Paraíba registra quase 2 mil medidas protetivas em 2026 e casos de descumprimento disparam
O estado da Paraíba já concedeu 1.981 medidas protetivas em 2026, segundo dados atualizados até esta quarta-feira (11). As informações são do Observatório de Violência Doméstica, vinculado ao Tribunal de Justiça da Paraíba (TJPB). A média diária de concessões chega a 28 medidas, um número que reflete a gravidade da situação de violência contra mulheres na região.
Aumento alarmante nos casos de descumprimento
Em paralelo, o TJPB julgou 21 casos de descumprimento de medida protetiva em 2026 e recebeu outros 89 novos casos, conforme registros do Conselho Nacional de Justiça (CNJ). Os números de 2025 são ainda mais preocupantes: foram 712 novos casos de descumprimento, representando um aumento de 177% em relação a 2024, quando 257 novos descumprimentos foram protocolados na Justiça.

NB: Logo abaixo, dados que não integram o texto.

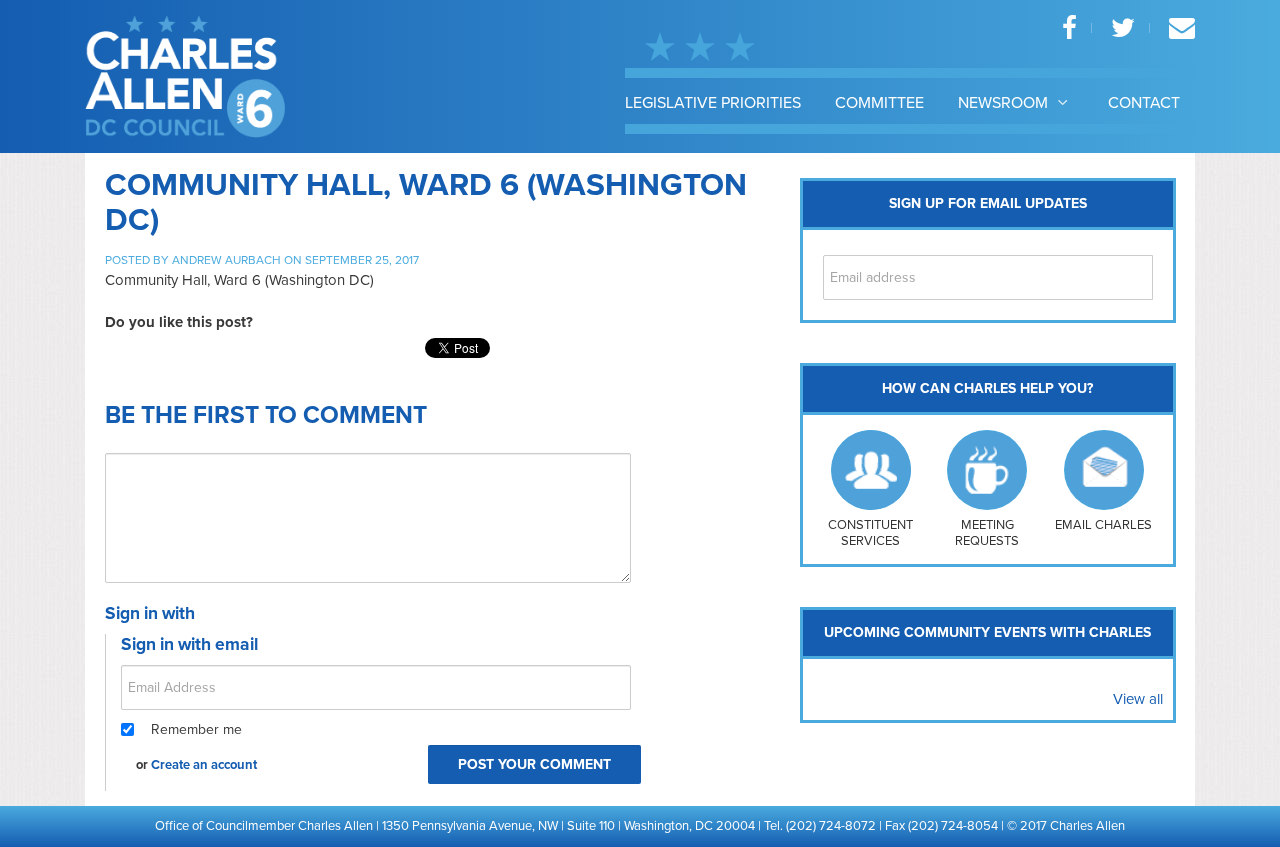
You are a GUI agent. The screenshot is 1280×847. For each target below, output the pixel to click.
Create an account (204, 765)
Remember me (196, 729)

No ano passado, a Paraíba também registrou mais de 10,6 mil medidas protetivas concedidas, mantendo uma média diária de 29 concessões. Esses dados destacam a persistência de um cenário crítico, onde a concessão de medidas não tem sido suficiente para garantir a segurança das mulheres.
Feminicídios e a eficácia das medidas protetivas
Um levantamento do Fórum Brasileiro de Segurança Pública, divulgado no início do mês, indicou que, em 2024, 13,1% das mulheres vítimas de feminicídio no Brasil foram assassinadas mesmo com uma Medida Protetiva de Urgência (MPU) em vigor. Na Paraíba, esse percentual foi de 11%, evidenciando falhas no sistema de proteção.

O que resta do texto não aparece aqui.